What to Eat During a Weekend in Nashville

Nashville does not apologize for its food. It is loud, generous, sometimes aggressively spicy, and deeply committed to the idea that a meal should feel like an event. A weekend here is genuinely not enough time to eat everything worth eating, but these are the dishes that belong on every plate before you leave.
Nashville Hot Chicken

This is the one that started everything and the one you cannot skip. Nashville hot chicken is fried chicken coated in a paste made from cayenne pepper, brown sugar, paprika, garlic, and a collection of other spices that vary by kitchen and are guarded like family heirlooms.
It comes out deeply orange-red, searingly hot, crackling crisp on the outside, and juicy inside, served on white bread with pickles to cut through the heat.
Prince’s Hot Chicken Shack is where it all started and still delivers the original experience. Hattie B’s has multiple locations and spice levels ranging from “Southern” to “Shut the Cluck Up.”
400 Degrees, voted number one by the Fraternal Order of Hot Chicken, is beloved for flavor-forward heat rather than pure punishment. First-timers: order medium, not hot. You will thank yourself later.
The Bonut at Biscuit Love

Biscuit Love invented something dangerous. The Bonut is a donut made from fried biscuit dough, tossed in sugar and served with lemon mascarpone and blueberry compote.

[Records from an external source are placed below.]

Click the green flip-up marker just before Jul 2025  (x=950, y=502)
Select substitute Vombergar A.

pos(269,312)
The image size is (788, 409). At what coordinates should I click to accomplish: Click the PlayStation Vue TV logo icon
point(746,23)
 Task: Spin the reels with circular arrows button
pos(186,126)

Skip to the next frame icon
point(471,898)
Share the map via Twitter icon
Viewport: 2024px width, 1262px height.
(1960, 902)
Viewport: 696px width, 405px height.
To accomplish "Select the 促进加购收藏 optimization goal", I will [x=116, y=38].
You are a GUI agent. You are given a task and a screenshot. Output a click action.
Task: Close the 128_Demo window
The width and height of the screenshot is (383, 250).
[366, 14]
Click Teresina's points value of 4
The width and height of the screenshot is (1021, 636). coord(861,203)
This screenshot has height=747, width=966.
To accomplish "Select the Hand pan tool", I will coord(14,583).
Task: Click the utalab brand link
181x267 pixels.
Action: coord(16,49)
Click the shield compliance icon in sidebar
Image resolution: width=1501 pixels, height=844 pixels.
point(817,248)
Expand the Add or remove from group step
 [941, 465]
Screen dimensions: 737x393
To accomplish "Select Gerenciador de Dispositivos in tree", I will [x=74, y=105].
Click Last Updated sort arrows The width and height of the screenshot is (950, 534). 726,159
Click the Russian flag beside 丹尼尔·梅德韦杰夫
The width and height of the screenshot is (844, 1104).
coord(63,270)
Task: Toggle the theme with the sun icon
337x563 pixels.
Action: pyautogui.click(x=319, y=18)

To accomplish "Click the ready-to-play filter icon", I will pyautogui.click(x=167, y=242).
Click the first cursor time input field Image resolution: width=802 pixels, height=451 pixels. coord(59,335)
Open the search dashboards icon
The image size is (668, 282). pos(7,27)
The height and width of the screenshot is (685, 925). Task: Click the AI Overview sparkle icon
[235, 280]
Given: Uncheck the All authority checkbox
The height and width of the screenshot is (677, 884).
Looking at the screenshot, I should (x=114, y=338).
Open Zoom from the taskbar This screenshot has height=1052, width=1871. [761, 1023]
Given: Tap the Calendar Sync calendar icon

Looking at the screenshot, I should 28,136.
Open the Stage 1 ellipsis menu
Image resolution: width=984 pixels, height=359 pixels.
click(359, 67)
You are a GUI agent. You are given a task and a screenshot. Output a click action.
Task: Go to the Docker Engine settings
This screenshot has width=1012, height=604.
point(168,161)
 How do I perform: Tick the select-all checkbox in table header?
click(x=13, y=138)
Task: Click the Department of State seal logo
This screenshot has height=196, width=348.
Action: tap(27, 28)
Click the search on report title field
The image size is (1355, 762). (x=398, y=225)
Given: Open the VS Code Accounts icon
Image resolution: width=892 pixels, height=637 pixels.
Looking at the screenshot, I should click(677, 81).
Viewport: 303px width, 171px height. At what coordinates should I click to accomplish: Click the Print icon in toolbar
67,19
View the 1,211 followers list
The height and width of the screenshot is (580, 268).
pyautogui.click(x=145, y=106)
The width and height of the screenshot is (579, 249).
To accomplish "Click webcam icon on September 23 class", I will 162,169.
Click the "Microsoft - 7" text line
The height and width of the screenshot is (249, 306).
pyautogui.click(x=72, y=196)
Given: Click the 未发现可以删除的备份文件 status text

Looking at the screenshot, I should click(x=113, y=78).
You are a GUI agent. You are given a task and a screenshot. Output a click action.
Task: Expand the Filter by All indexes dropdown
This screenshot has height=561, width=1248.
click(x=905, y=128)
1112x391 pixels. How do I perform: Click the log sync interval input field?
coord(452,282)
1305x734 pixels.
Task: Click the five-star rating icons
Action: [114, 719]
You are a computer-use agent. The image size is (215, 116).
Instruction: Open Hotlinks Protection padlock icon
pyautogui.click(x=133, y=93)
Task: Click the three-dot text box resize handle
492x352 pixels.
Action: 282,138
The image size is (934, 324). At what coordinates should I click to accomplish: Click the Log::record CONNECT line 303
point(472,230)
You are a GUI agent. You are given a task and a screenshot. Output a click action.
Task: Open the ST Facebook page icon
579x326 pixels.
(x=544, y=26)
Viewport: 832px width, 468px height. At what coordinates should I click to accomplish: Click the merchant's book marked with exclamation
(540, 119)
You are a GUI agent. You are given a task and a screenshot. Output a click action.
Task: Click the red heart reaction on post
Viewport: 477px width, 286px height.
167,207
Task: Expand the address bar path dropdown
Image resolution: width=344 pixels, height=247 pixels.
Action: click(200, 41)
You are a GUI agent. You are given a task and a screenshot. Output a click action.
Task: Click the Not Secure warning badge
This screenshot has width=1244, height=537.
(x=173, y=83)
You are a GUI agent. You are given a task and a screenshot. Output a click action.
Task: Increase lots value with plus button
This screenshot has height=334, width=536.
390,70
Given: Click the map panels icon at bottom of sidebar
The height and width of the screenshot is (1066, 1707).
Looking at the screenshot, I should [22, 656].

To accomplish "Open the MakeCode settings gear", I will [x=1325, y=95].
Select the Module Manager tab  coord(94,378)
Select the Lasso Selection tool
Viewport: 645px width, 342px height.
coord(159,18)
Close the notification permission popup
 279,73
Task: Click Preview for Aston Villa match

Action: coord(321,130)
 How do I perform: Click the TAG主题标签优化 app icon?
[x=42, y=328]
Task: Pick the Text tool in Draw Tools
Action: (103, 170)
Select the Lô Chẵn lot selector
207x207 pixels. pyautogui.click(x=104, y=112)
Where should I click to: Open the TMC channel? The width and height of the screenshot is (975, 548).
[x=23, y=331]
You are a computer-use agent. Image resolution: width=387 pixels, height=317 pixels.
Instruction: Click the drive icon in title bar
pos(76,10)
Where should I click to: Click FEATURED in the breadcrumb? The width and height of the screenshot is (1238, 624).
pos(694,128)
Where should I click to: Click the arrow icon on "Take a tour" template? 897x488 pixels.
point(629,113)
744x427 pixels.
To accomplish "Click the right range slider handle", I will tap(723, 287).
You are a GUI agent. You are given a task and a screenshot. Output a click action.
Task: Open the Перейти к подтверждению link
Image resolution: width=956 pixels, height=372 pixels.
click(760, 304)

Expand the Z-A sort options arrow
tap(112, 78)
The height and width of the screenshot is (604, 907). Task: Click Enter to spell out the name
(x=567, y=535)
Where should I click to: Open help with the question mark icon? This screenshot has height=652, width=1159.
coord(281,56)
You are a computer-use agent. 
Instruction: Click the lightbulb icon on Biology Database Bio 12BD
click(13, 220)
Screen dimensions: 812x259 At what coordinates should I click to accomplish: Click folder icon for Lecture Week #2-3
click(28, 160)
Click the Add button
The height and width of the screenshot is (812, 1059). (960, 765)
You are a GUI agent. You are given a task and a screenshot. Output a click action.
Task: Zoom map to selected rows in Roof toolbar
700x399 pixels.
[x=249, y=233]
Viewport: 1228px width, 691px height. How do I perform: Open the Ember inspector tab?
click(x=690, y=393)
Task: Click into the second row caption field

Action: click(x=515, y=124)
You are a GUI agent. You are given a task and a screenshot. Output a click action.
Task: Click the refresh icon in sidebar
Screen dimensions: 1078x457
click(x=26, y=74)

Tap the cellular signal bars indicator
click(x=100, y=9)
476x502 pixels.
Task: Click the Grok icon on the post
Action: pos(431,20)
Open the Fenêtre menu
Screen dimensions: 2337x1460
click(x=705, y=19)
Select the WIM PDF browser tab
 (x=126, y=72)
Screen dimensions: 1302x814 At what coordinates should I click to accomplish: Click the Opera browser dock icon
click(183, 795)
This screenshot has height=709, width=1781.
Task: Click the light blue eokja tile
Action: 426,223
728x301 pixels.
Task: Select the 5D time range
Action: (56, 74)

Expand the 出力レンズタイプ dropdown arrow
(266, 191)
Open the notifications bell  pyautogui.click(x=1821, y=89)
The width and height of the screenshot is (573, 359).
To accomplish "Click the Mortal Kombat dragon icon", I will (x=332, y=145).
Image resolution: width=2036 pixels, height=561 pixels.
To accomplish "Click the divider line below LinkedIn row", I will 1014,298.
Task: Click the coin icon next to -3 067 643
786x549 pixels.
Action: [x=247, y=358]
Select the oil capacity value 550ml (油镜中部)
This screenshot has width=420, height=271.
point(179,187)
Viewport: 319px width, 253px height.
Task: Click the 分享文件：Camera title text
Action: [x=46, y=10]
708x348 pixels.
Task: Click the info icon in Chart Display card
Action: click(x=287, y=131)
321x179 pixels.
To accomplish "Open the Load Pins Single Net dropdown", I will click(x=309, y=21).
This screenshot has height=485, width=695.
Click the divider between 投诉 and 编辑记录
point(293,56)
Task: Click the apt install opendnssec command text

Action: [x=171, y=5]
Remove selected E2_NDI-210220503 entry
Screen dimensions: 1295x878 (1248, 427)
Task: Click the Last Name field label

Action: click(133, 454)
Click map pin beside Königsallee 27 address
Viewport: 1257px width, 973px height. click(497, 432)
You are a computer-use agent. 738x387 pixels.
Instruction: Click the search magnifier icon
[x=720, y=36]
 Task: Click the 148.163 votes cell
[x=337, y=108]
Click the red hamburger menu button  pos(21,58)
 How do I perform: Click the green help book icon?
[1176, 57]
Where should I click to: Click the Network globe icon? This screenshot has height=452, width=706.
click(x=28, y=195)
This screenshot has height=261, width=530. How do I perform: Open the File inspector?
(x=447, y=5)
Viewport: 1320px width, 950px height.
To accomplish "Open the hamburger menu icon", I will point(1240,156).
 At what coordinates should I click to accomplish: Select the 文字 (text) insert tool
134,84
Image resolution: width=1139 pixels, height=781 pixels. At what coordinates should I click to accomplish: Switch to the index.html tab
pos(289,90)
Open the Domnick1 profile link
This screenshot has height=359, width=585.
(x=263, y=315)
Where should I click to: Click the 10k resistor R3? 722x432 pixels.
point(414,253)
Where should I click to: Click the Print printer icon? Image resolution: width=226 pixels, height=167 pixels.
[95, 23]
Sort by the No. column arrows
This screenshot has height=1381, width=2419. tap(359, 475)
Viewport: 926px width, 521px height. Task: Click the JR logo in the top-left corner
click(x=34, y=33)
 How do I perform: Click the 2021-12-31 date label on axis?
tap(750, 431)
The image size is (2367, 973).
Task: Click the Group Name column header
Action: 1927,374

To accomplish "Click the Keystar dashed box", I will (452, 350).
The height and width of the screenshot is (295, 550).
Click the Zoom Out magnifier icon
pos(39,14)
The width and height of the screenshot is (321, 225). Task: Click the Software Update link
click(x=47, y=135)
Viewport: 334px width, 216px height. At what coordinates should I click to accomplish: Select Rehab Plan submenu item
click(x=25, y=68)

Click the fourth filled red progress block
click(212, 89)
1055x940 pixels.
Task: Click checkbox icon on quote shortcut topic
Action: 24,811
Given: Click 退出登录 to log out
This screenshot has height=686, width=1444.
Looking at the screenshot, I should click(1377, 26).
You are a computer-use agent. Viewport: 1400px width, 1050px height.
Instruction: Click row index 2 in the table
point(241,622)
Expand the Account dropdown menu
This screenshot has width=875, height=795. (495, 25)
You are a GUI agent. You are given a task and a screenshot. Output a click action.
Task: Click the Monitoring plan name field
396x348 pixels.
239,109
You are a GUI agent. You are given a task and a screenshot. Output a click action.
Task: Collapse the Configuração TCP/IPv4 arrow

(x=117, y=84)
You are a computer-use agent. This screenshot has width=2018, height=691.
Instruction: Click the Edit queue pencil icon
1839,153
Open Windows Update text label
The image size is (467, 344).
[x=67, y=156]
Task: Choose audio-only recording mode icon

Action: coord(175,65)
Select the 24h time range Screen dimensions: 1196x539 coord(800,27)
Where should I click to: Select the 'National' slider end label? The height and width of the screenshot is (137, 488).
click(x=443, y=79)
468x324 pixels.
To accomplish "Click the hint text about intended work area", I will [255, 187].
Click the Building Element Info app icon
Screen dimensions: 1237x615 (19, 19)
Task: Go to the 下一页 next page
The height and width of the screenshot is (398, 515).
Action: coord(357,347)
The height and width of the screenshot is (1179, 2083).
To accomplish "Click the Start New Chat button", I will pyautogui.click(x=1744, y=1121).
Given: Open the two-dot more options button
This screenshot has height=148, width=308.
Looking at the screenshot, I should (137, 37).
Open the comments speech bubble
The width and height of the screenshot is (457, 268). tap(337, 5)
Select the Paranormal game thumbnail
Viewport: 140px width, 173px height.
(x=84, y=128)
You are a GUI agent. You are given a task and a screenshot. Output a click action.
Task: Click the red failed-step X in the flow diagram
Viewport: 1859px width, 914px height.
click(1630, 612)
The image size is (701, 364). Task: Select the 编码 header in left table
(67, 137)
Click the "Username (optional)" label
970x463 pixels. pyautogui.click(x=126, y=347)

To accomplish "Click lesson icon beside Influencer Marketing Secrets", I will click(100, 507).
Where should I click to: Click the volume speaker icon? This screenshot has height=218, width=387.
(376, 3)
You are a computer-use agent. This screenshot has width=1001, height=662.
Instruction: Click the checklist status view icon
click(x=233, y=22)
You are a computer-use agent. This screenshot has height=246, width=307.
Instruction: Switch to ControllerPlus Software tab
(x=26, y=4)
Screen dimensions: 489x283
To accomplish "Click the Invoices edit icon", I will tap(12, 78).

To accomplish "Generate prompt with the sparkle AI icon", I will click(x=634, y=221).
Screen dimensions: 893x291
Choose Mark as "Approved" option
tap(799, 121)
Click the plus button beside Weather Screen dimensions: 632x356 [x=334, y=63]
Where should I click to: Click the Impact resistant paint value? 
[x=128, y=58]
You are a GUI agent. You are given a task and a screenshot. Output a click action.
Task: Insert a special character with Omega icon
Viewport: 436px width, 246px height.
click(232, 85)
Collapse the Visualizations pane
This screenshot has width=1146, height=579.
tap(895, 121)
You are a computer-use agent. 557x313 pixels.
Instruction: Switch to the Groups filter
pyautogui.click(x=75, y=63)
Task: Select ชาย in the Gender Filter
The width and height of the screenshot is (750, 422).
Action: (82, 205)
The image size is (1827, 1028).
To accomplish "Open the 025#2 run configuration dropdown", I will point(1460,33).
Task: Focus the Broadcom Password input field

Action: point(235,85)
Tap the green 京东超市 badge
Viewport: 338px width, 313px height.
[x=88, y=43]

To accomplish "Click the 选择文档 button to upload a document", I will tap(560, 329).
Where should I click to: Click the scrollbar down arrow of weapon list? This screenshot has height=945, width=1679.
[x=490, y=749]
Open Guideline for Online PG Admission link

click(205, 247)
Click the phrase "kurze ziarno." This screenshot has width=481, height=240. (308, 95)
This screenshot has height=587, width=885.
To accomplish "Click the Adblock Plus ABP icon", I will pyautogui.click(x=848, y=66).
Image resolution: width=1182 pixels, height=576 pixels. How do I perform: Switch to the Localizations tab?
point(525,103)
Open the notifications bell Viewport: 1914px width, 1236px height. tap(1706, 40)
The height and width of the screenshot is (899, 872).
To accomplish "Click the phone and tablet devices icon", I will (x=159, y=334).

It is crispy on the outside, pillowy soft inside, and tastes like a biscuit decided to glow up.
The restaurant lines up on weekends, so the Hillsboro Village location tends to move faster than the Gulch flagship. Their East Nasty sandwich, a biscuit loaded with fried chicken thigh, aged cheddar, and sausage gravy, is the savory companion that rounds out a proper Nashville breakfast.
Meat and Three

This is not a dish. It is a dining format, and it is one of the most satisfying ways to eat in the South. You choose one protein, whether that is fried chicken, country-fried steak, meatloaf, roast beef, or pork chop, and then select three sides from a rotating daily spread that might include turnip greens, mac and cheese, black-eyed peas, baked squash, or cornbread.
Arnold’s Country Kitchen on 8th Avenue is the undisputed local institution, a James Beard Award winner that draws a line out the door every single day. The roast beef and turnip greens are the moves.
Monell’s in Germantown does a family-style version where dishes come to the table on shared platters that get passed around to strangers, which sounds strange and feels immediately wonderful.
Southern BBQ

Nashville leans toward dry-rubbed, hickory-smoked barbecue, slow and serious, with ribs that spend the better part of a day in the smoker before they ever see your plate. The result is meat that is smoky, tender, and deeply flavored without needing sauce to make it interesting.
Peg Leg Porker in The Gulch is the local obsession, with dry smoked ribs that smoke over hickory for more than eighteen hours and pull clean off the bone.
Martin’s Bar-B-Que Joint is the other name that comes up constantly, with pulled pork that locals describe as the standard-bearer for the whole state. Sides of smoked green beans and creamy potato salad are not optional.
Biscuits and Gravy

Before Nashville hot chicken had a national reputation, biscuits and gravy were quietly holding down the comfort food throne. Fluffy, tall, buttery biscuits split open and drowned in thick sausage gravy made with crumbled pork and a heavy hand of black pepper. It is rich, savory, and exactly what you want at ten in the morning when you are still recovering from Broadway.
The Loveless Cafe on Highway 100 has been making scratch biscuits since 1951 and serves them with every single meal alongside house-made preserves.
The drive out of town is part of the experience. In the city itself, Biscuit Love does a version that is polished without losing any of the soul.
Fried Catfish

Catfish gets less attention than hot chicken but deserves considerably more of it. A well-fried catfish fillet has a thin, golden, cornmeal crust with a clean, mild flavor underneath that is nothing like the muddy fish reputation the name sometimes carries.
Bolton’s Famous Spicy Chicken and Fish on Main Street in East Nashville does a version that locals rank alongside their hot chicken, served in a buttered bun with pickles and coleslaw.
The hot fish sandwich at Bolton’s is legitimately one of the most talked-about bites in the city.
Banana Pudding

Nashville takes its banana pudding seriously, which is to say it does not come from a box. The real version is layered, cold, and built from vanilla custard, fresh banana slices, and vanilla wafers that soften into something between cake and silk.
It is the dessert that appears at the end of every great Southern meal and exists specifically to remind you that simple things done correctly need nothing else.
Hattie B’s serves it as the antidote to their hot chicken, and it works perfectly in exactly that order.
Peg Leg Porker has a version that pitmaster Carey Bringle keeps as carefully as his ribs.
The banana pudding at Loveless Cafe comes in individual portions and disappears fast, which means the people who know order it first.
Nashville earns its food city reputation one plate at a time. Come hungry, pace yourself, and order the bonut even if you think you are too full.